The Bikeriders is in its way like Kathryn Bigelow’s The Loveless (1981) in depicting the grain of their empty world, while stopping short of showing us their places of employment. What we’re watching is a weekend existence, like that of army reservists: we don’t get to see Johnny’s work as a truck driver – although on his way out of the house for a rumble, he tells his wife he’ll pick up some eggs on the way home. As for Benny’s life, it appears to be Kathy paying the bills and putting the roof over his head – although there is no question of Benny feeling emasculated, other than when she has to look after him after an injury.
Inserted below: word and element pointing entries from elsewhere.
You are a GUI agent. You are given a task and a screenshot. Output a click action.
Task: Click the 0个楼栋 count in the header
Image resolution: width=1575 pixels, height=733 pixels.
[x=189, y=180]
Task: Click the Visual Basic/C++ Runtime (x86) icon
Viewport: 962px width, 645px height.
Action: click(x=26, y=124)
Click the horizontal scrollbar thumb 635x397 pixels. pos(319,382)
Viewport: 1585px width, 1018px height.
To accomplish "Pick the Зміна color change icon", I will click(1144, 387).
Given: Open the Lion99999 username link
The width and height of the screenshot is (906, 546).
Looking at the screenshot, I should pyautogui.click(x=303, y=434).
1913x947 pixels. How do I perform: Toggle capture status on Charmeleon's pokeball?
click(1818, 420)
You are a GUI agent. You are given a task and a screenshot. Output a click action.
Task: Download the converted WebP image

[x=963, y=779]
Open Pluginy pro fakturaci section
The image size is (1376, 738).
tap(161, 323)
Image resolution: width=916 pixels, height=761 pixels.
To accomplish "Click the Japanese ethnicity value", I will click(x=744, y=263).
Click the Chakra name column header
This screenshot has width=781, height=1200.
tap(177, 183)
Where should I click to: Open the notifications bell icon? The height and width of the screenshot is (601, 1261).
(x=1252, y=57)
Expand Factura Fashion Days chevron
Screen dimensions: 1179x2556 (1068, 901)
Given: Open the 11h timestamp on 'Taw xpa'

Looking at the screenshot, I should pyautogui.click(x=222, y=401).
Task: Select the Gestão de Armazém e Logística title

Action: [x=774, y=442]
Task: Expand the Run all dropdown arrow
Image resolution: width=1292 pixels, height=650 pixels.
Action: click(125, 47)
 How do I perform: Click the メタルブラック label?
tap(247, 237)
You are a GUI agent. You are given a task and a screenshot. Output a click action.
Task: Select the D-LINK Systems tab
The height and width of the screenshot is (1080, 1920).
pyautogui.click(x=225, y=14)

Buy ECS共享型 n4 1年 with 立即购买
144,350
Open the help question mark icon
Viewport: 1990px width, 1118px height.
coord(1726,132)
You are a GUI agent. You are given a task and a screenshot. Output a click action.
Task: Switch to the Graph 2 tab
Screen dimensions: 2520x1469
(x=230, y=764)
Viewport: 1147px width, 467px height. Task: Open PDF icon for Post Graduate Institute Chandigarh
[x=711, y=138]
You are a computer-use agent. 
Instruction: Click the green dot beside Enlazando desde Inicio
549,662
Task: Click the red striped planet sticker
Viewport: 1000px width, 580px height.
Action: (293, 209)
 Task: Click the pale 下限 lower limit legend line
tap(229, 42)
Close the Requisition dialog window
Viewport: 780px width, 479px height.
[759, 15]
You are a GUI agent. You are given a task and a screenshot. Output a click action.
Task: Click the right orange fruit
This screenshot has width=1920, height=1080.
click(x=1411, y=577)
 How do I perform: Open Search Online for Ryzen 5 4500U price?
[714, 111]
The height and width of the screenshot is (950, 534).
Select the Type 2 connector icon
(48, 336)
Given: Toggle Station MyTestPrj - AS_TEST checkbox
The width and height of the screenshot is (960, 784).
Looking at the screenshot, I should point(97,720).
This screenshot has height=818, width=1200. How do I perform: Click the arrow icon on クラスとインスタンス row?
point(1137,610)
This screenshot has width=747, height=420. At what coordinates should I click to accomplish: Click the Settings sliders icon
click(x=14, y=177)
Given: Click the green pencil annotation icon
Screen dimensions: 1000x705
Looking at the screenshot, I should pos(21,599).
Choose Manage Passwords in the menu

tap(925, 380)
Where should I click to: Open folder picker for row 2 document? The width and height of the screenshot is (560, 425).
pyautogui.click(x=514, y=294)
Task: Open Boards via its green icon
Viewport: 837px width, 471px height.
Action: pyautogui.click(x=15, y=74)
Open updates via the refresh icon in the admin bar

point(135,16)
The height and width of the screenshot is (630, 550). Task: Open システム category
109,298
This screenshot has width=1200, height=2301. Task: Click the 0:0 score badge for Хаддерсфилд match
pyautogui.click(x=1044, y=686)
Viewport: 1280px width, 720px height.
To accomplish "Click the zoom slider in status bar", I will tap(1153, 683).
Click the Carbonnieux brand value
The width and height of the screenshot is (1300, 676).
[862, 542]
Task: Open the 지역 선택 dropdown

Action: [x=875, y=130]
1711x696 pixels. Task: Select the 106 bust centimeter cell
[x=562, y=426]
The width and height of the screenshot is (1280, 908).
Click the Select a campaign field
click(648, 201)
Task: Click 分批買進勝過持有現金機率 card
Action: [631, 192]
The biker’s way of life is not precisely ironised or satirised, and the film incidentally doesn’t question its heterosexuality (gay biker images which were to become an underground US pop culture staple do not feature). Johnny and Benny’s relationship is more father and son. The performances here aren’t subtle exactly: with Comer’s fierce twang, Butler’s soft purr and Hardy’s sibilant Brandoesque drawl. But there’s such enormous potency and impact in everything they do onscreen.